La guerra dei dazi tra USA e Cina avrà forte impatto sull’UE

Riferendosi alla Cina, invece, l’ex Premier ha detto: “La prima risposta europea al cambiamento delle regole del commercio mondiale dovrebbe essere quella di cercare di riparare il più possibile i danni all’ordine commerciale multilaterale, incoraggiando tutti i partner disposti a impegnarsi nuovamente per un commercio basato sulle regole. La seconda risposta dovrebbe essere quella di incoraggiare gli investimenti esteri diretti, in modo che i posti di lavoro nel settore manifatturiero rimangano in Europa“.
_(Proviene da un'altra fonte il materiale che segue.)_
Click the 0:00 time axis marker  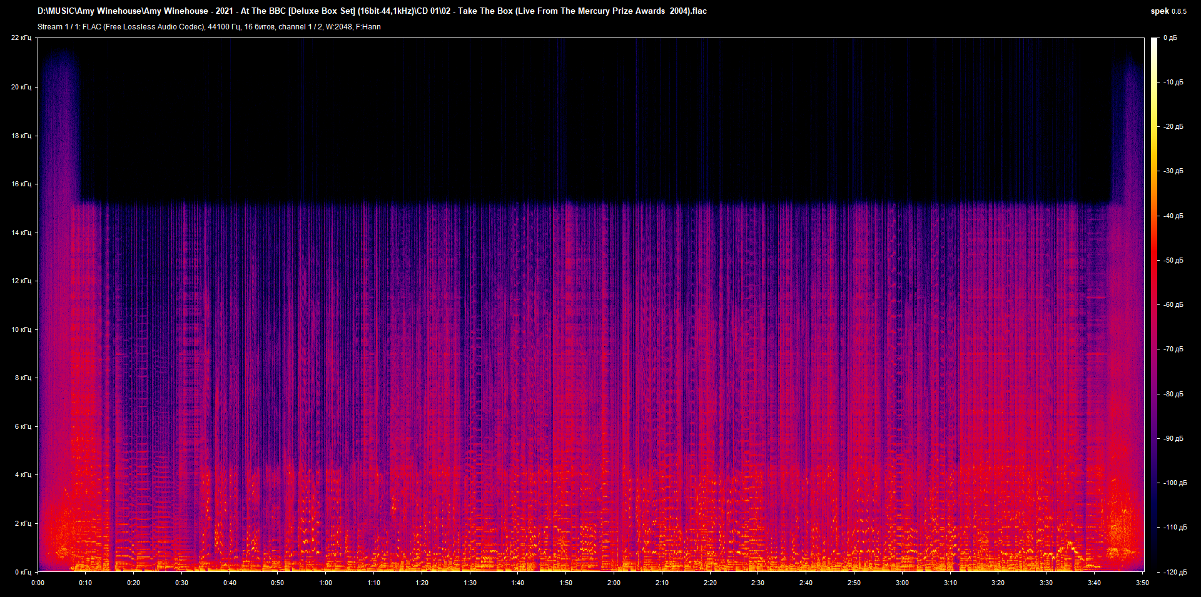point(38,583)
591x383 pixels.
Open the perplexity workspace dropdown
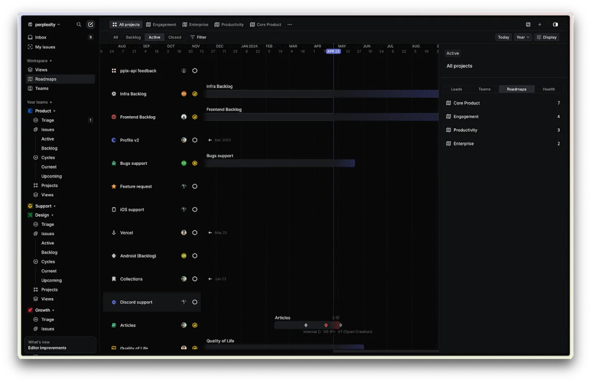coord(44,25)
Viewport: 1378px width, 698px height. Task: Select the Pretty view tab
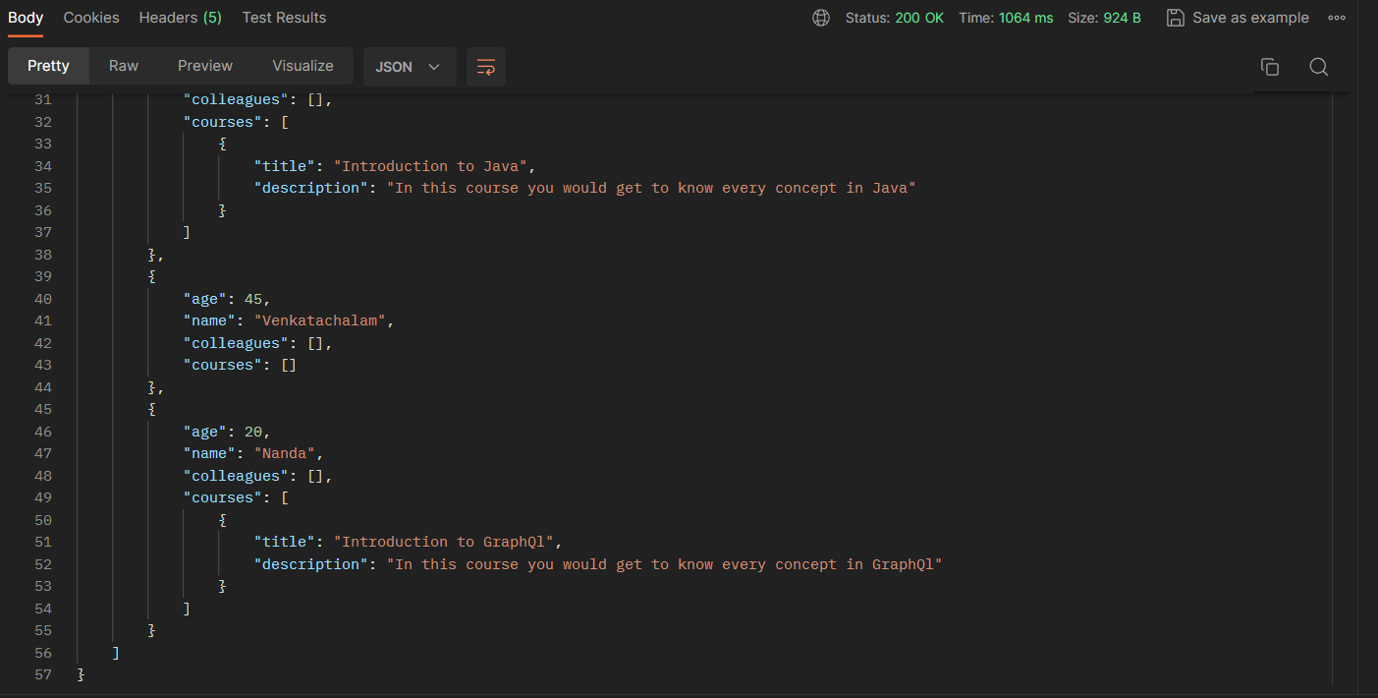48,65
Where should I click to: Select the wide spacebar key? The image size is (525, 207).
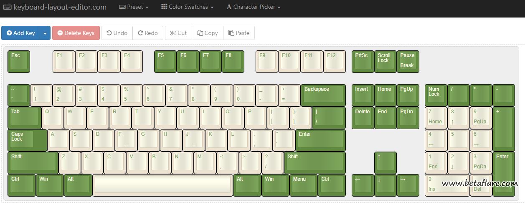coord(162,185)
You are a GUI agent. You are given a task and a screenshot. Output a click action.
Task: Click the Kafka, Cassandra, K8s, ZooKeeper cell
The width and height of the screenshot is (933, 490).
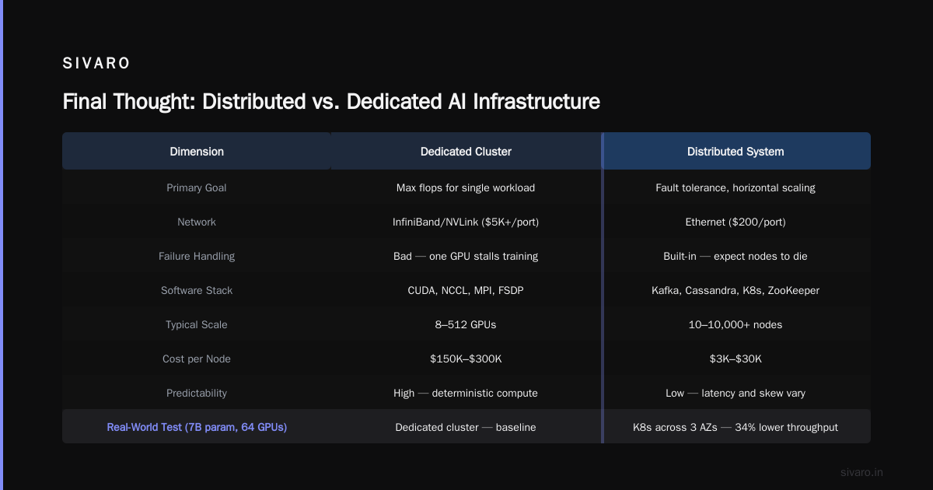coord(736,290)
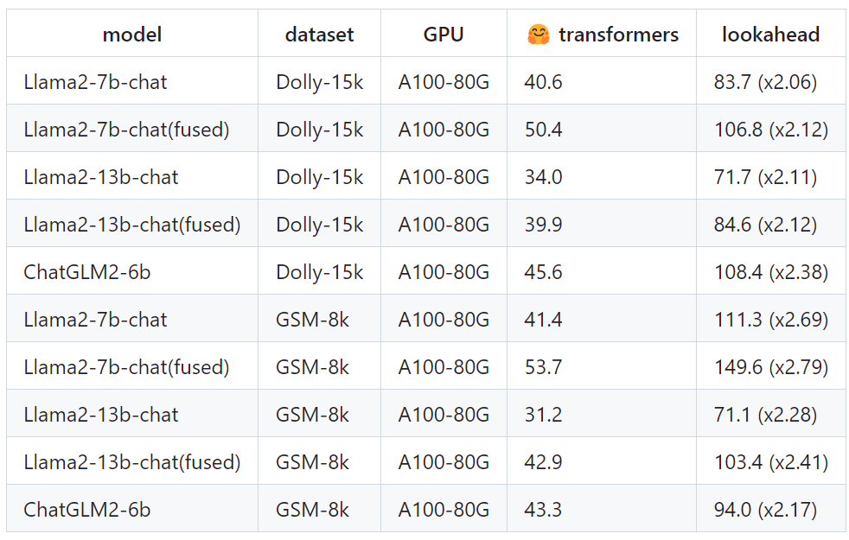Click the 83.7 (x2.06) lookahead value
The image size is (849, 540).
765,82
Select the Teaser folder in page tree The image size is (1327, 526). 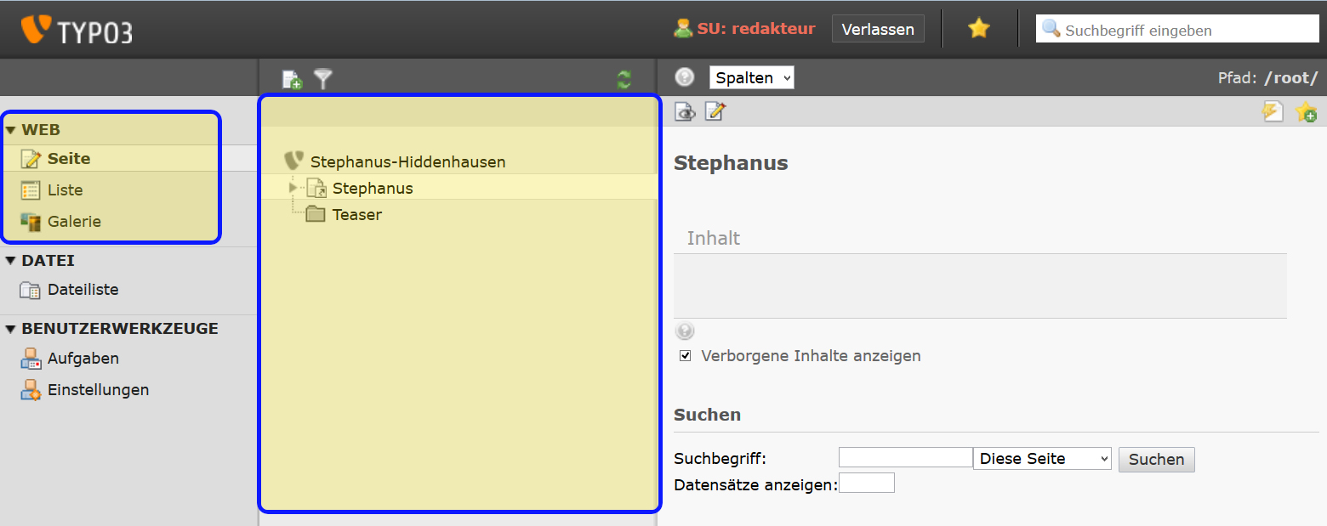(356, 215)
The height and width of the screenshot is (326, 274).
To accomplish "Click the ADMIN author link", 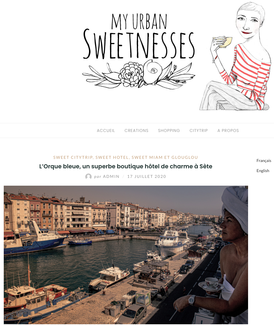I will pos(111,176).
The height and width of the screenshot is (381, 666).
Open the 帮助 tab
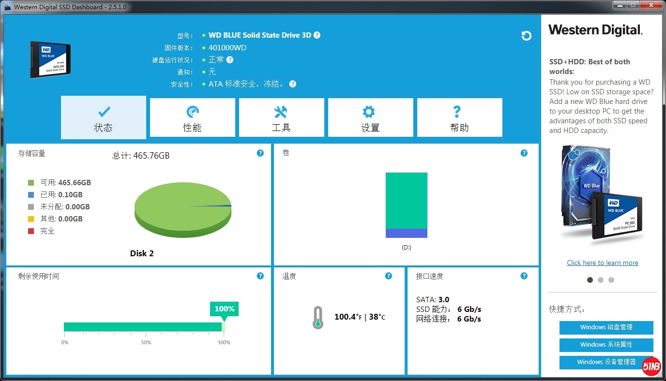tap(459, 118)
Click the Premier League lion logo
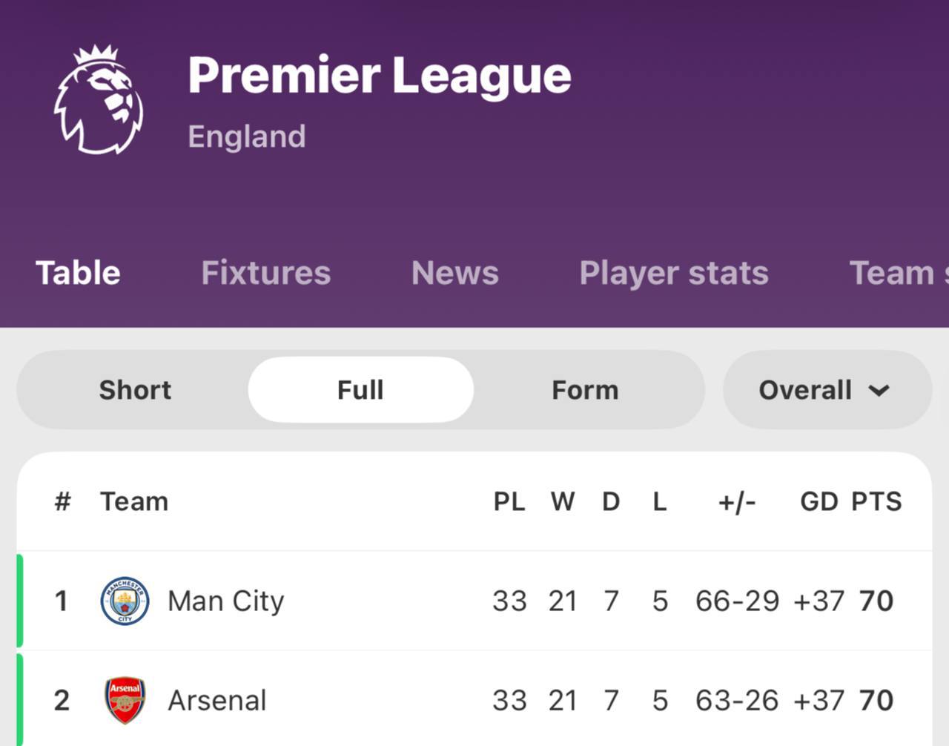The height and width of the screenshot is (746, 949). pos(99,100)
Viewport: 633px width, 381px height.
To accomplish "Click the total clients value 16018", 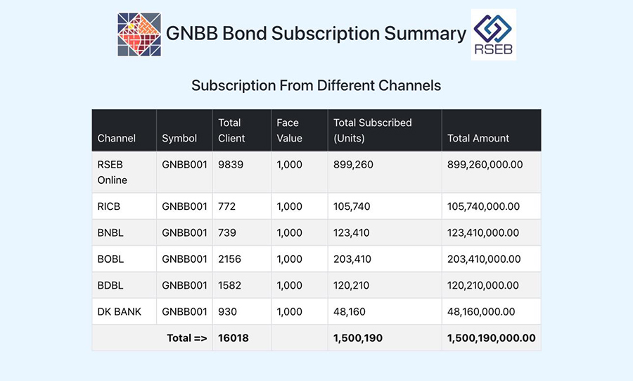I will (234, 338).
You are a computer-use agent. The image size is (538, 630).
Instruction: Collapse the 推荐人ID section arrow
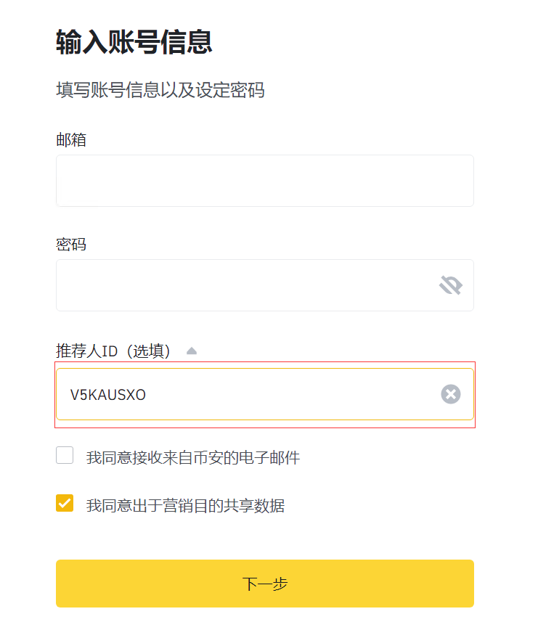coord(192,351)
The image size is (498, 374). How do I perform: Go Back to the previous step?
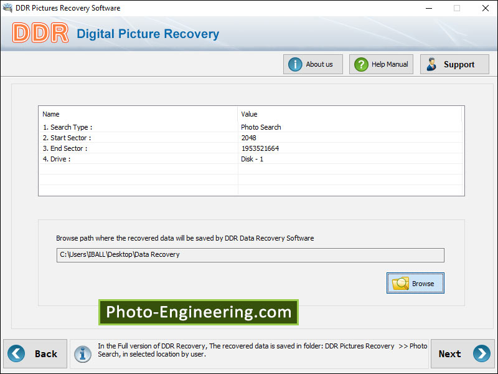coord(35,353)
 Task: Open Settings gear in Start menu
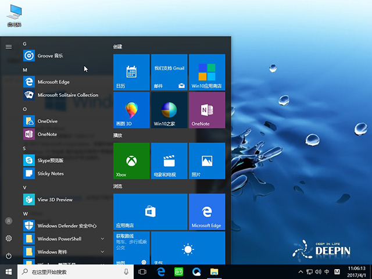pyautogui.click(x=9, y=238)
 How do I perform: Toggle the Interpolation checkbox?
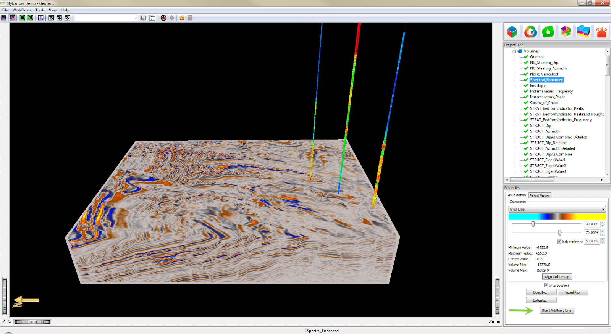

A Draghi non piace il protezionismo e i dazi, ma, ha precisato: “Anche le recenti decisioni degli Stati Uniti di imporre tariffe alla Cina hanno implicazioni per la nostra economia attraverso il riorientamento delle esportazioni. La sfida che dobbiamo affrontare e’ che, rispetto agli Stati Uniti, siamo piu’ vulnerabili sia all’inazione sul commercio che alle ritorsioni. Il settore manifatturiero europeo impiega un numero di persone due volte e mezzo superiore a quello degli Stati Uniti. Inoltre, piu’ di un terzo del nostro PIL manifatturiero viene assorbito al di fuori dell’UE, rispetto a circa un quinto degli Stati Uniti“.

L’uso di sussidi – ha avvertito l’ex premier — dovrebbe essere coerente con il principio di massimizzare la nostra crescita di produttività. Questo significa distinguere la vera innovazione e i miglioramenti di produttività dalla concorrenza sleale e dalla soppressione di domanda. E andrebbe fatto evitando di creare incentivi perversi che minino l’industria europea“.

Scenario geopolitico globale impone un altro approccio UE ai settori strategici (Difesa, Spazio, Minerali critici)

Lo scenario geopolitico globale, poi, non fa che peggiorare questo stato di cose, perché si sta trasformando molto rapidamente e i primi segnali, dall’Ucraina a Israele, passando per il Mar Rosso e Taiwan, ci devono indurre a cambiare approccio.

All’Europa serve un approccio diverso alla sua capacità industriale in settori strategici come la difesa, lo spazio, i minerali critici e parti di prodotti farmaceutici. Questa instabilità geopolitica di impone di ridurre la nostra dipendenza da quei Paesi di cui, per vari motivi, non ci fidiamo più”, ha sottolineato Draghi.

Poi, ha aggiunto sempre Draghi, servirà una autentica politica economica estera, “oggi chiamata arte governativa”, che favorisca e coordini “accordi commerciali preferenziali e investimenti diretti con nazioni ricche di risorse, la costituzione di scorte in aree critiche selezionate e la creazione di partnership industriali per mettere in sicurezza la catena di fornitura delle tecnologie chiave“.